Exclusions et convergences
En vue de garantir que les paiements directs sont alloués aux agriculteurs actifs uniquement, la Commission parlementaire a établi une liste d’entités, telles que les aéroports ou les clubs de sport, qui seraient automatiquement exclues du financement européen, à moins qu’elles prouvent que l’agriculture constitue une part importante de leurs revenus. Les États membres pourraient étendre ou adapter cette liste. Les députés ont également déclaré que les différences entre États membres concernant les niveaux de financement européen alloué aux agriculteurs devraient être réduits un peu plus rapidement que ce qu’a proposé la Commission européenne. Conformément aux nouvelles règles, aucun agriculteur de l’UE ne devrait recevoir moins de 65 % de la moyenne européenne. « La commission parlementaire a opté pour une redistribution plus solide de l’aide entre États membres, étant donné qu’il est difficile d’accepter des différences d’environ 300 €/ha entre agriculteurs dans divers États membres », a déclaré Manuel Capoulas Santos, rapporteur sur les règlements relatifs aux paiements directs et au développement rural. Le taux des paiements aux agriculteurs dans chaque État membre pourrait également devenir uniforme d’ici 2019. Toutefois, en vue d’éviter des baisses soudaines et considérables du soutien, qui pourraient menacer la viabilité de nombreuses exploitations agricoles, les États membres seraient toujours autorisés à s’écarter de 20 %, au maximum, de la moyenne. En outre, la proposition du ministre de l’Agriculture de « surprimer » les 50 premiers hectares dans la limite de 30 % de l’enveloppe nationale a été votée.

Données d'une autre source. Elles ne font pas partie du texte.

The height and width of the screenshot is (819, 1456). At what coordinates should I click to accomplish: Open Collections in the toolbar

Renouvellement des générations
En ce qui concerne les priorités de l’Union pour le développement rural, le compromis adopté insiste sur la nécessité de faciliter l’entrée de nouveaux agriculteurs compétents, y compris dans le cadre du renouvellement générationnel. Il s’oriente vers un encouragement de la performance économique, de la participation au marché, de la diversification, de la modernisation et de la restructuration. Ce compromis encourage le maintien de l’agriculture productive dans les zones de montagne, les zones défavorisées et les régions ultrapériphériques.

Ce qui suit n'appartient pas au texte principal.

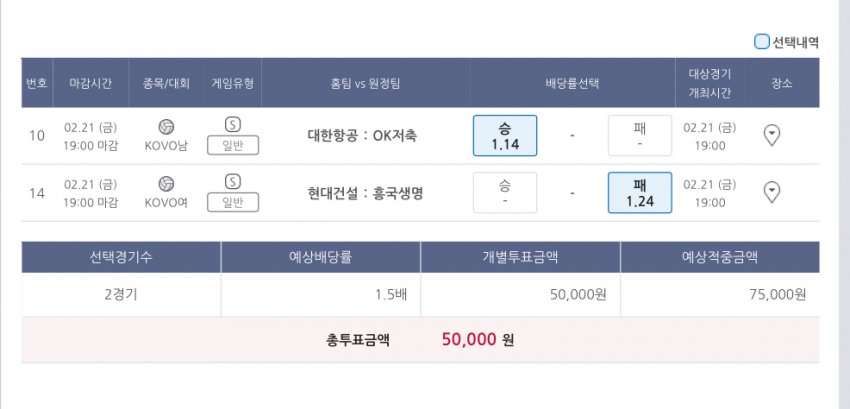This screenshot has height=409, width=850.
Task: Click 일반 game type in row 14
Action: (x=233, y=202)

La FNSEA « entendue » par le parlement européen

La FNSEA s’est dite satisfaite de l’introduction du « bon sens paysan » par le vote de la Commission agricole du Parlement européen du 23 janvier. « Le vote du Parlement européen est symbolique d’une nouvelle prise en compte des véritables contraintes et de la diversité de situation des agriculteurs, élargissant de fait un champ des possibles qui, jusque-là, faisait défaut », écrit le syndicat dans un communiqué du 29 janvier. Parmi les mesures votées, jugées comme des « avancées », on trouve: la nécessité d’atténuer les effets de seuil de la convergence et du temps nécessaire à celle-ci (pas de convergence totale en 2019), l’assouplissement de certains éléments du verdissement, l’intérêt du recouplage, la nécessité de garde-fous à l’évolution des marchés, le renforcement de la position des agriculteurs au sein de la chaîne alimentaire, les nouvelles approches quant à la gestion des risques, et enfin l’introduction de plus de progressivité et de proportionnalité dans les sanctions. Néanmoins, les propositions doivent encore être validées par le Parlement et reprises dans un accord final avec le Conseil des ministres de l’agriculture. « Nous avons été entendus par la Commission agricole du Parlement européen (...) Les intérêts des paysans français se défendent au jour le jour, pas deux mois dans l’année », conclut le syndicat.
Les négociations à venir

La position de négociation de la Commission de l’agriculture doit recevoir l’approbation du Parlement dans son ensemble, avant que les députés puissent débuter les négociations avec les États membres sur la version finale de la future PAC. Pour l’instant, le vote en plénière est prévu pour la session de mars à Strasbourg, en attendant les chiffres finaux du cadre financier pluriannuel de l’UE pour 2014-2020, qui pourrait être adopté par le prochain sommet des chefs d’État et de gouvernement de l’Union, les 7-8 février.